++++ THE INPUT
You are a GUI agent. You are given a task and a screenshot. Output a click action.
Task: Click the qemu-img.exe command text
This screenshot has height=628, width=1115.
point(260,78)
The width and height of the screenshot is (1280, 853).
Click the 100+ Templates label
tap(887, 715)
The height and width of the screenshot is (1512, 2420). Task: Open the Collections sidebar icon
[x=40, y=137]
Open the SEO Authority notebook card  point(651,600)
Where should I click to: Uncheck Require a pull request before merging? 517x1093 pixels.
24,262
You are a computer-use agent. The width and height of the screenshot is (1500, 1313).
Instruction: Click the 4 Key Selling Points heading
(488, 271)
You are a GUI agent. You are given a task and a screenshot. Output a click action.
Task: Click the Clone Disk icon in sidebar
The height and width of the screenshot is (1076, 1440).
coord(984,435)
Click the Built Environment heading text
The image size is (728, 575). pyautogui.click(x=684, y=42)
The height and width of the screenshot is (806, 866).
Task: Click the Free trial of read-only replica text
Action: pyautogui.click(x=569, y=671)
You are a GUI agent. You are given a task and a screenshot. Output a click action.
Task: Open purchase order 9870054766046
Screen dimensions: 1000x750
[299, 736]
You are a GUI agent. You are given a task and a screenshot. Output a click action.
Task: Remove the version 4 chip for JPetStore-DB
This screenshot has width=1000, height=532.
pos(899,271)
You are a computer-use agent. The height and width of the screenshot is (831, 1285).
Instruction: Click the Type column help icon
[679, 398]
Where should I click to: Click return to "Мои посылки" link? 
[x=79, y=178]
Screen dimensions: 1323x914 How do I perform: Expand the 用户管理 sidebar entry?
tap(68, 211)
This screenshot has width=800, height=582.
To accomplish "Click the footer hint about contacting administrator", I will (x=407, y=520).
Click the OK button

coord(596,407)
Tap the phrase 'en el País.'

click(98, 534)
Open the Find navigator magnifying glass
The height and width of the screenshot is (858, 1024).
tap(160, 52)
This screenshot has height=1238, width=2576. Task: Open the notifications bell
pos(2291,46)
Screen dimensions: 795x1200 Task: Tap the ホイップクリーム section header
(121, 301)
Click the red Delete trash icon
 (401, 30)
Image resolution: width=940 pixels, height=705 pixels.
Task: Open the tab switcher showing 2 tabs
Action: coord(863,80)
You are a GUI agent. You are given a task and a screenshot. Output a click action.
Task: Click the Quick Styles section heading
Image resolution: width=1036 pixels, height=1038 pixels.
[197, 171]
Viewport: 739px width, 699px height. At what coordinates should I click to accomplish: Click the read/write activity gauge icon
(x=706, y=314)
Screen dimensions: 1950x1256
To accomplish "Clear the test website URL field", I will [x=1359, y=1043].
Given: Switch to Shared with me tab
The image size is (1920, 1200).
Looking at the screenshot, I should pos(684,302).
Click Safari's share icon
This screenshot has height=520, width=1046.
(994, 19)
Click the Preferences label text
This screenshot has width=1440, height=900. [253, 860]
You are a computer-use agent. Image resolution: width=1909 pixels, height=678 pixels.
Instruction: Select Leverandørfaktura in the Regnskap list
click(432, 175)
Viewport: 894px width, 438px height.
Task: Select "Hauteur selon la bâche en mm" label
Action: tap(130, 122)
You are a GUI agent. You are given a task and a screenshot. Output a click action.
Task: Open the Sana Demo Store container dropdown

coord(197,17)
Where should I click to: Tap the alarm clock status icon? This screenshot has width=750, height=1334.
++++++++
= PROBLEM STATEMENT =
Copy out the material word for word, from its first line up to and including the line containing "tap(68, 211)".

= COMPLETE RESPONSE =
You are a GUI agent. You are given a task and a screenshot. Output a click action.
Task: Click the qemu-img.exe command text
This screenshot has height=628, width=1115.
point(260,78)
The width and height of the screenshot is (1280, 853).
Click the 100+ Templates label
tap(887, 715)
The height and width of the screenshot is (1512, 2420). Task: Open the Collections sidebar icon
[x=40, y=137]
Open the SEO Authority notebook card  point(651,600)
Where should I click to: Uncheck Require a pull request before merging? 517x1093 pixels.
24,262
You are a computer-use agent. The width and height of the screenshot is (1500, 1313).
Instruction: Click the 4 Key Selling Points heading
(488, 271)
You are a GUI agent. You are given a task and a screenshot. Output a click action.
Task: Click the Clone Disk icon in sidebar
The height and width of the screenshot is (1076, 1440).
coord(984,435)
Click the Built Environment heading text
The image size is (728, 575). pyautogui.click(x=684, y=42)
The height and width of the screenshot is (806, 866).
Task: Click the Free trial of read-only replica text
Action: pyautogui.click(x=569, y=671)
You are a GUI agent. You are given a task and a screenshot. Output a click action.
Task: Open purchase order 9870054766046
Screen dimensions: 1000x750
[299, 736]
You are a GUI agent. You are given a task and a screenshot. Output a click action.
Task: Remove the version 4 chip for JPetStore-DB
This screenshot has width=1000, height=532.
pos(899,271)
You are a computer-use agent. The height and width of the screenshot is (831, 1285).
Instruction: Click the Type column help icon
[679, 398]
Where should I click to: Click return to "Мои посылки" link? 
[x=79, y=178]
Screen dimensions: 1323x914 How do I perform: Expand the 用户管理 sidebar entry?
tap(68, 211)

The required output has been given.